**WORK REQUEST**
Below are records; extract exactly the lines from the one with "Where should I" through the final line, including both, but drop the pictures.

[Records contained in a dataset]
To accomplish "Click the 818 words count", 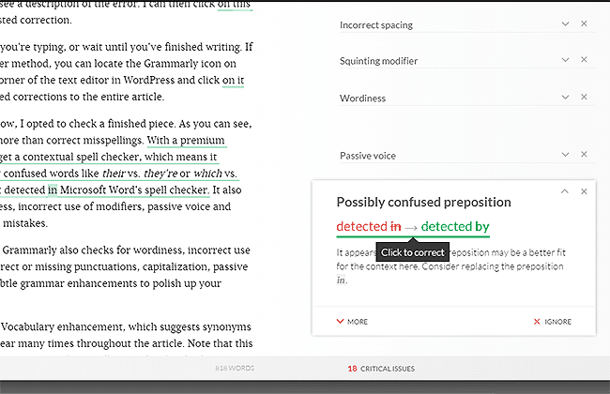I will click(235, 368).

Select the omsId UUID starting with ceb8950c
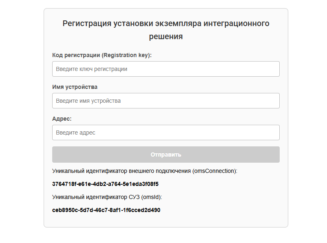pyautogui.click(x=106, y=210)
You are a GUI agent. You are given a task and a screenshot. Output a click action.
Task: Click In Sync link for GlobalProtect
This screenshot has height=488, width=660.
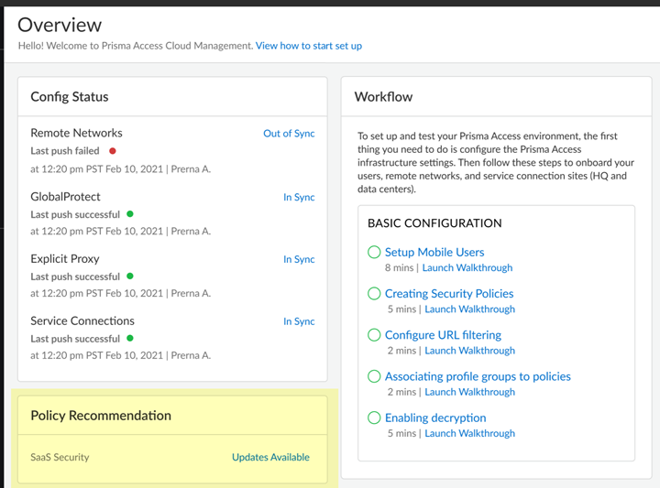pyautogui.click(x=299, y=197)
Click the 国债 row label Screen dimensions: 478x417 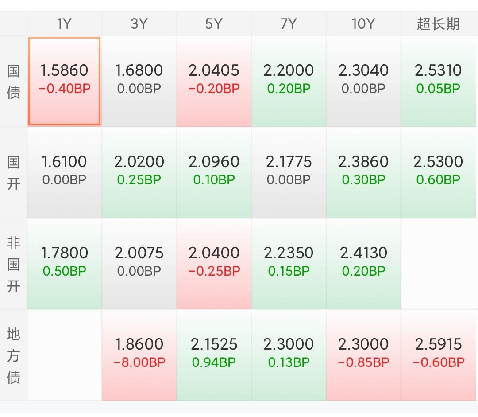[14, 82]
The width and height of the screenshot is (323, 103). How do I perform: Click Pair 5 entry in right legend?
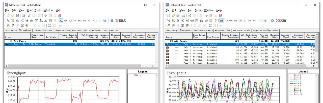(x=298, y=84)
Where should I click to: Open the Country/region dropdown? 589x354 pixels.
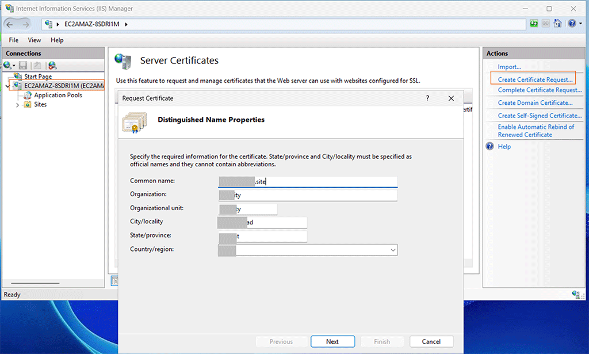tap(393, 250)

**PROBLEM SOLUTION**
Where should I click to: Open the Country/region dropdown? 589x354 pixels.
tap(393, 250)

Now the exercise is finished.